Exercise brief: Pick out each line of the data below that contains the word "Open", and copy those lines.

◇ ◇ ◇ ◇ ◇

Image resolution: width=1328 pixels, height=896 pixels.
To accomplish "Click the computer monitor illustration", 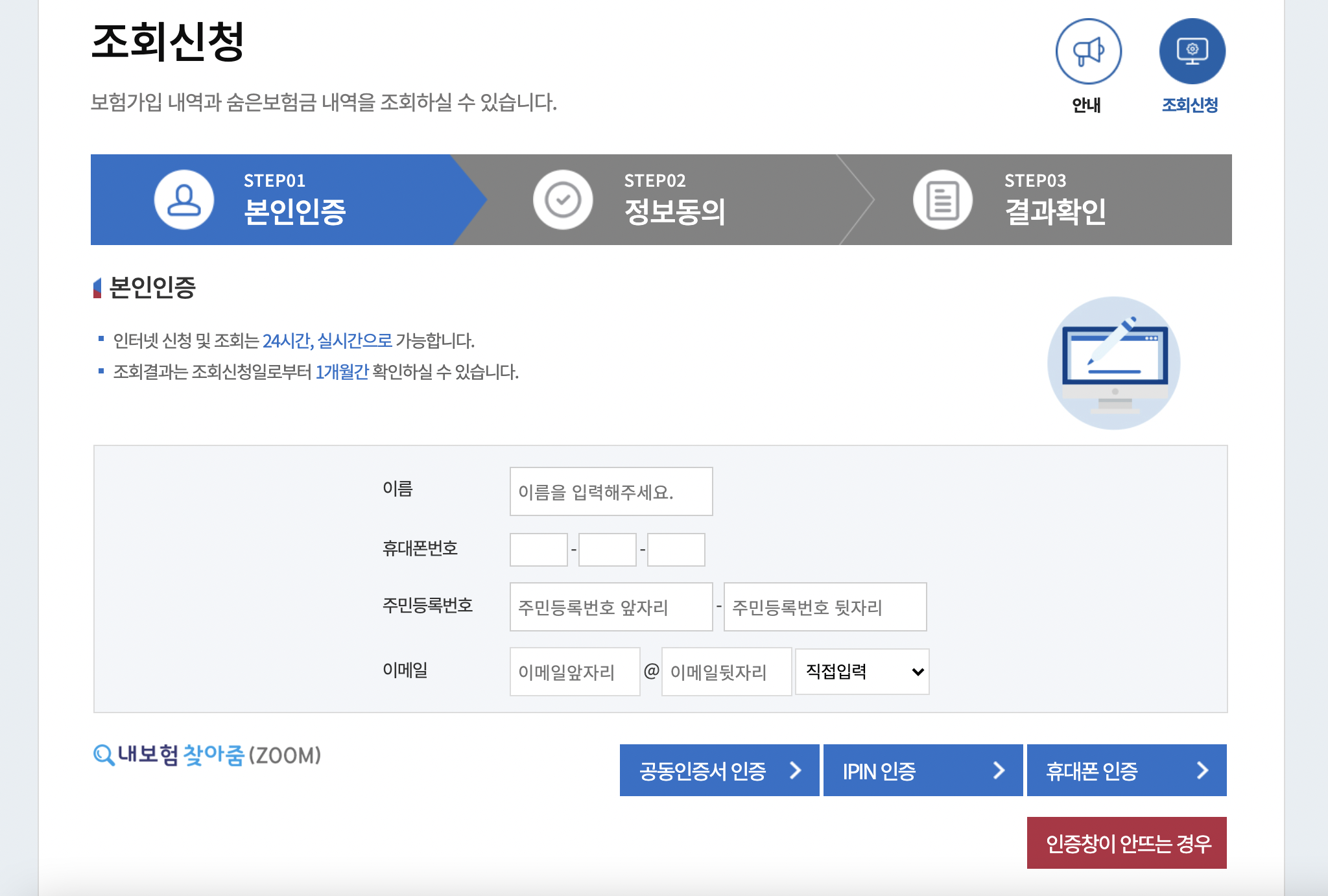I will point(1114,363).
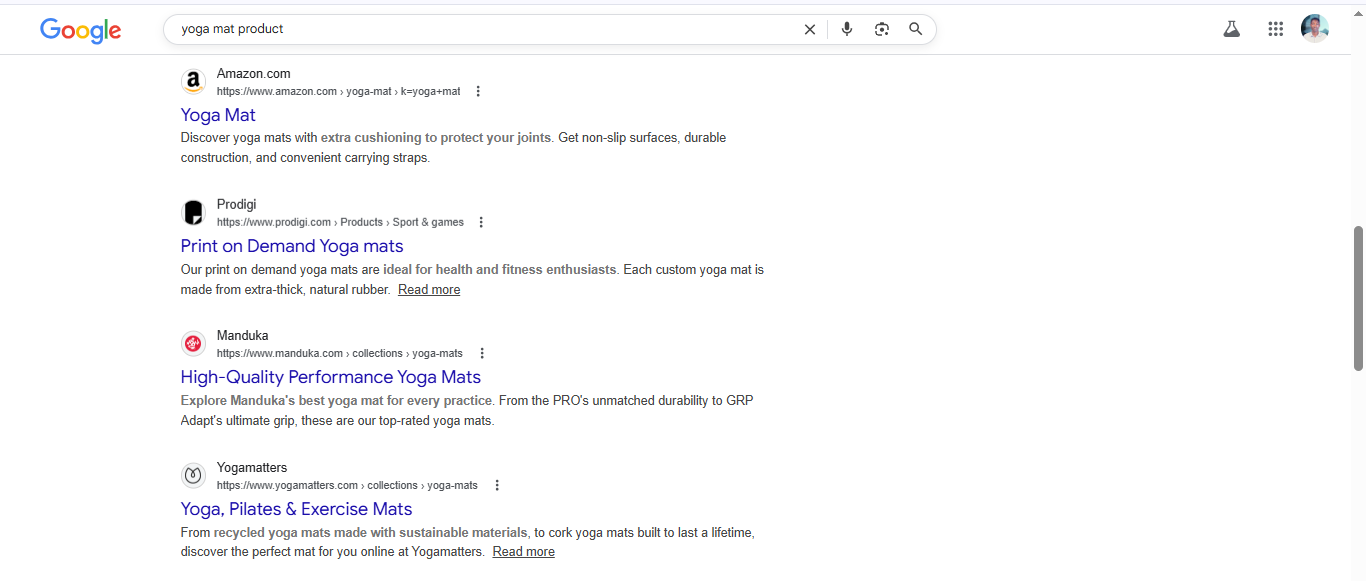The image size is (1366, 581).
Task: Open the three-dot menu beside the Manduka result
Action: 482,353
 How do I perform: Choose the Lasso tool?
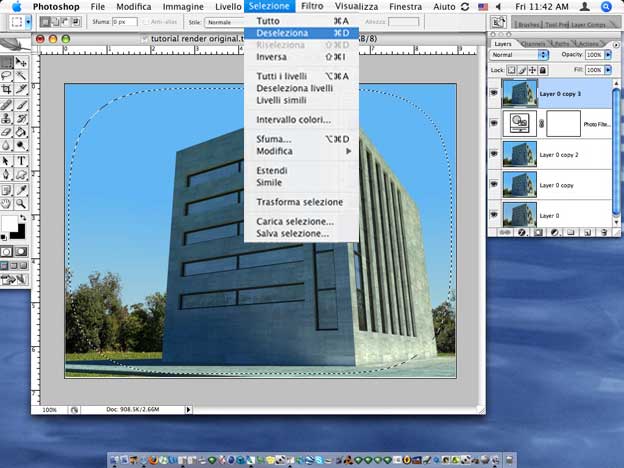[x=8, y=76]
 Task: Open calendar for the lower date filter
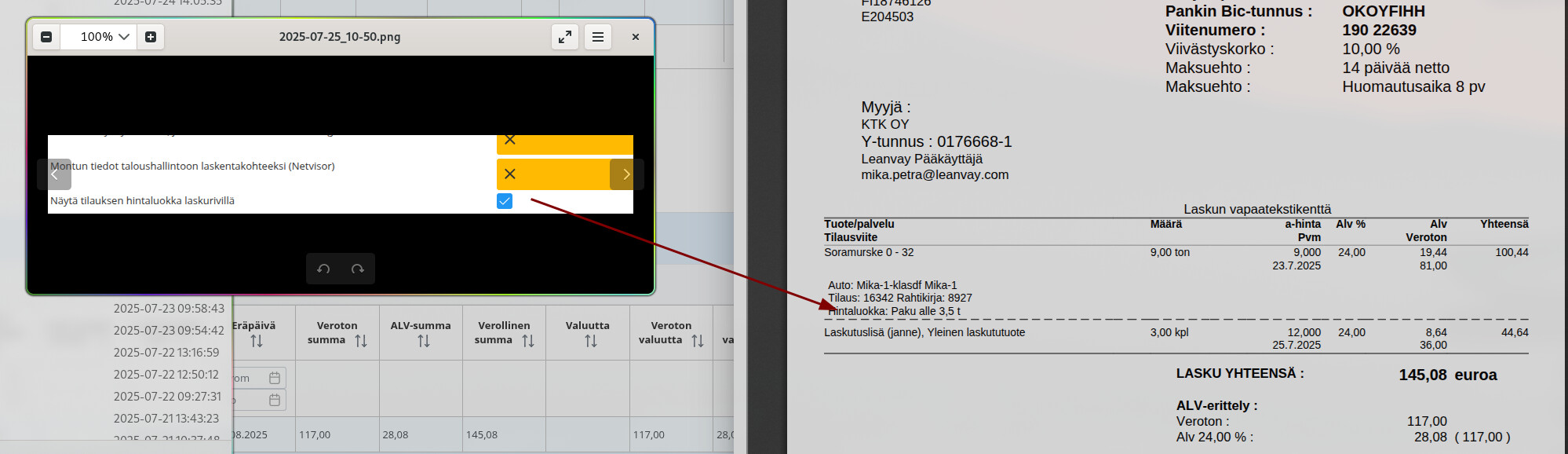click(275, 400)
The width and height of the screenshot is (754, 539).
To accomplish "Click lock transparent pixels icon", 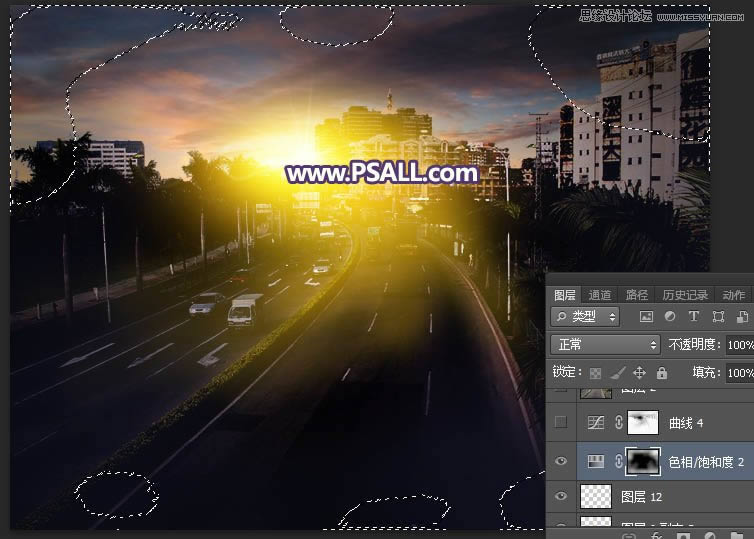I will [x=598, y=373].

◇ ◇ ◇ ◇ ◇

Answer in full:
Task: Open the three-dot menu beside the Manduka result
 Task: Open calendar for the lower date filter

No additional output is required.